== Provided text ==
The soaring helical upwards thrusting movement of the trunk expresses visually what one might imagine an Asmat feels in the presence of a bisj pole, and the inspiration for the bottle tree as spiritual practice may very well reflect similar beliefs in the symbol of the tree that finds expression in so many world cultures. Yet Luster’s photograph is not the document of the anthropologist, recording the cultural artifact; it is objective, but it is less the fact of the artifact/object, and more the beauty of the design, an aesthetic sensitivity, the angle of shooting capturing the variegated values of the leaves that appear as ephemeral as the translucent glass of the bottles, while the sharp forms of the broken branches pierce the lightness and cross swords with each other as they direct attention in multiple directions simultaneously. One might wonder if the photographer is expressing an empathy with they who created the bottle tree or, perhaps, the tree itself.
It is interesting to consider Handfishing Retablo as a variation of the formal theme of the Bottle Tree. The opaque form of the body arches among the dark thicket of leaves that is as substantial as the leaves surrounding the bottle tree are ephemeral. The truncated form gleams amid the rich darkness, the lobular shapes of the leaves the obverse of the lobed quatrefoil, their planes cantilevering into space like the blades of knives, echoed in the leaves at the upper left, their clarity contrasting with the puddled darks of the deeper shade, the expressionless face like a tree spirit asleep in the woods. It is a subject that is so loaded with cultural associations, so carefully composed, like one of Munch’s works, that it is difficult to imagine that the artist is unaware, and that perhaps it may even be thought of as a symbolic self portrait. It is an anomaly.
===
== Supplied data ==
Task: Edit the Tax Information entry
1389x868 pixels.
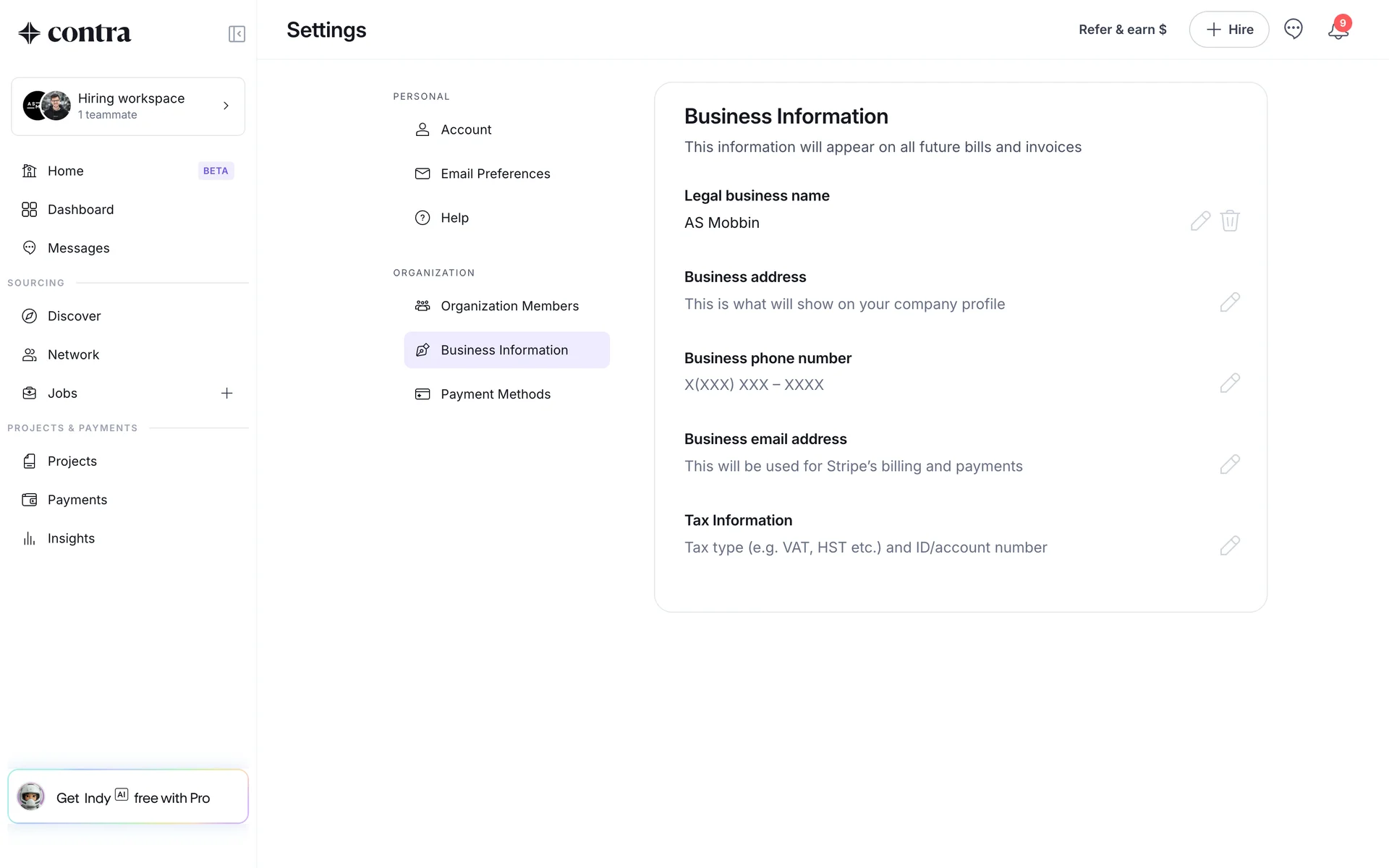Action: click(x=1230, y=545)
===
Exercise instructions:
1 – Answer these from the text on Luster's photographs:
(a) Whose feelings in the presence of a bisj pole does the text imagine the trunk's movement expressing?
(b) To whose works does the text compare the careful composition of Handfishing Retablo?
(c) What does the text liken the expressionless face in Handfishing Retablo to?
2 – Pick up the text on Luster's photographs after its final sentence and carry it forward.

Outputs by task:
1 –
(a) An Asmat's.
(b) Munch's.
(c) A tree spirit asleep in the woods.

2 –
The Zombie, challenging the viewer’s objectivity with its suggestive title redolent of gothic fantasies, could be either a deliberate misdirection to tease one into interpretation or a whimsical inspiration of the artist. The neutrality of the expression allows one to peruse the textures and forms if not distracted by the title. The image could be disconcerting even without the name zombie attached, the mysterious juxtaposition of the polished sphere with its glistening surface contrasting with the dark shape of the curtain hiding everything beyond, as if the sphere were rolling along an arced track following the curve of the cloth, the implacable shape of the emotionless face topped by the rising hair echoed in the scraggly bushes beyond. The shape of the reflection presents a puzzle in the manner of Velasquez’s Las Meninas for one does not know how far the sphere or the zombie lies behind the cloth and thus whether the reflection is of something between the viewer and the sphere or, because of the nature of spherical geometry, of something beyond.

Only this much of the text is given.